> **Pixel coordinate grounding data**
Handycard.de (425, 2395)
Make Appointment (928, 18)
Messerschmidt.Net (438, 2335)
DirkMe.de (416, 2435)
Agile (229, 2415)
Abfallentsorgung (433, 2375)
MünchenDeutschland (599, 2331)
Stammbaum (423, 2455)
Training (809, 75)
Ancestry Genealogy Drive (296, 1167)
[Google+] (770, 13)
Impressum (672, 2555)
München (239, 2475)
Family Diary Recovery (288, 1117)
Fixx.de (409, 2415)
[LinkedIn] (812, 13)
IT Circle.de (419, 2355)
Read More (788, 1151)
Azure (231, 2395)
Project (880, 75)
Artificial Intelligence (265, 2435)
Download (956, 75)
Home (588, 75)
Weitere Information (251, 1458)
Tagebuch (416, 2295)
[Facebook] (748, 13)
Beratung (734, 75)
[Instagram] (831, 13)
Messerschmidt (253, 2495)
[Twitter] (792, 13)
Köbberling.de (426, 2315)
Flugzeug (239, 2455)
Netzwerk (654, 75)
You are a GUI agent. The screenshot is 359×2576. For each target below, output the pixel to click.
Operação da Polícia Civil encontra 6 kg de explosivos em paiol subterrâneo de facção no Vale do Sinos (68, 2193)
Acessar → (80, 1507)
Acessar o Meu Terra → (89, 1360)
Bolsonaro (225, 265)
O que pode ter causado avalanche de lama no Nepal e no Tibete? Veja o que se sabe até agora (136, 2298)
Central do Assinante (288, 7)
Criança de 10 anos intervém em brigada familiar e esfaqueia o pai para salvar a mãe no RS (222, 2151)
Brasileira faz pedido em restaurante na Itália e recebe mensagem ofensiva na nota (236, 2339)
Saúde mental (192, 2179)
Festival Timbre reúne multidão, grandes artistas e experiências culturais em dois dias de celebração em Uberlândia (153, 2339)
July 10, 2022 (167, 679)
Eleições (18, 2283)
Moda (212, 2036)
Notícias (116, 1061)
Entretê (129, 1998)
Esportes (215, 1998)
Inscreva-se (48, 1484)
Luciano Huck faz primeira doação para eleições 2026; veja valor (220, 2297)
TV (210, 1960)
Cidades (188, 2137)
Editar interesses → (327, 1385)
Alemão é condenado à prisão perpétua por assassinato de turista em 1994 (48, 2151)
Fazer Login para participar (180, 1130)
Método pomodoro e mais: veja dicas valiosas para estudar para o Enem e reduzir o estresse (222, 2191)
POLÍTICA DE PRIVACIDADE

> **TASK OBJECTIVE**
Set down, unchanged, only those lines above that fall between the line with "Tagebuch (416, 2295)" and the line with "Central do Assinante (288, 7)", the two end lines included.

> **RESULT OF THE EXERCISE**
Tagebuch (416, 2295)
[Facebook] (748, 13)
Beratung (734, 75)
[Instagram] (831, 13)
Messerschmidt (253, 2495)
[Twitter] (792, 13)
Köbberling.de (426, 2315)
Flugzeug (239, 2455)
Netzwerk (654, 75)
You are a GUI agent. The screenshot is 359×2576. For each target below, output the pixel to click.
Operação da Polícia Civil encontra 6 kg de explosivos em paiol subterrâneo de facção no Vale do Sinos (68, 2193)
Acessar → (80, 1507)
Acessar o Meu Terra → (89, 1360)
Bolsonaro (225, 265)
O que pode ter causado avalanche de lama no Nepal e no Tibete? Veja o que se sabe até agora (136, 2298)
Central do Assinante (288, 7)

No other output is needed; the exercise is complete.